By Thursday my big moment had arrived, my first day on my own with both girls. I made myself a big cup of coffee and just threw myself into looking after both of them, just trying to preempt their needs and routines so every time there was a lull, I’d be one step ahead of the game and get things ready like spare nappies or snacks and drinks for Violet. I thought it would be utter chaos but actually it was fine, I even wangled a shower with Pearl in her bouncy chair and Violet reading in her cot. My friend Kirstie arrived for moral support and had brought cake which was very sweet. She left whilst everything was calm and once in my own all hell broke loose, with Violet refusing to nap and having an utter meltdown and Pearl not wanting to be put down, I felt torn in two as to which baby to attend to. I’ve quickly learned those are the hardest moments and learning to prioritise ones needs over another feels like alien – but I’m only one person! Poor Pearl is always being put down in her bouncy chair to settle rather than in my arms as Violet was which made me feel guilty but I just have to do what I need to do. V arrived home early and I couldn’t have been happier, she took both babies off me and told me to go to bed for an hour. That’s teamwork!

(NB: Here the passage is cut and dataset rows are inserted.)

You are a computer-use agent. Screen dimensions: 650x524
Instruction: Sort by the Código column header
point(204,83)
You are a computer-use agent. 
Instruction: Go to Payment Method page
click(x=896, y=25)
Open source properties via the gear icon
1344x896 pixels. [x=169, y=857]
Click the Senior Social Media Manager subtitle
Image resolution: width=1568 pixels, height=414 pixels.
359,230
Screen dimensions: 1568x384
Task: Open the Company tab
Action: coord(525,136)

On the Friday, our day was smoother. I even managed to get them to both nap at the same time, so I caught up with my emails and blog and it felt really good to have a snippet of ‘me time’ within my day. The house got absolutely trashed with toys, dirty plates and cups but I just ignored it (which was tricky for me as a cleaning addict). This actually worked better as I just did a big tidy up once both babies in bed, rather than the constant clearing up from the toddler whirlwind that I used to do!
Overall, we survived our first month and I survived our first week together and kept two tiny humans alive, so I’m calling that a win. Two under two is even harder than I imagined, but with good preparation, a vat of coffee and a massive dose of girl power, we will get by! ??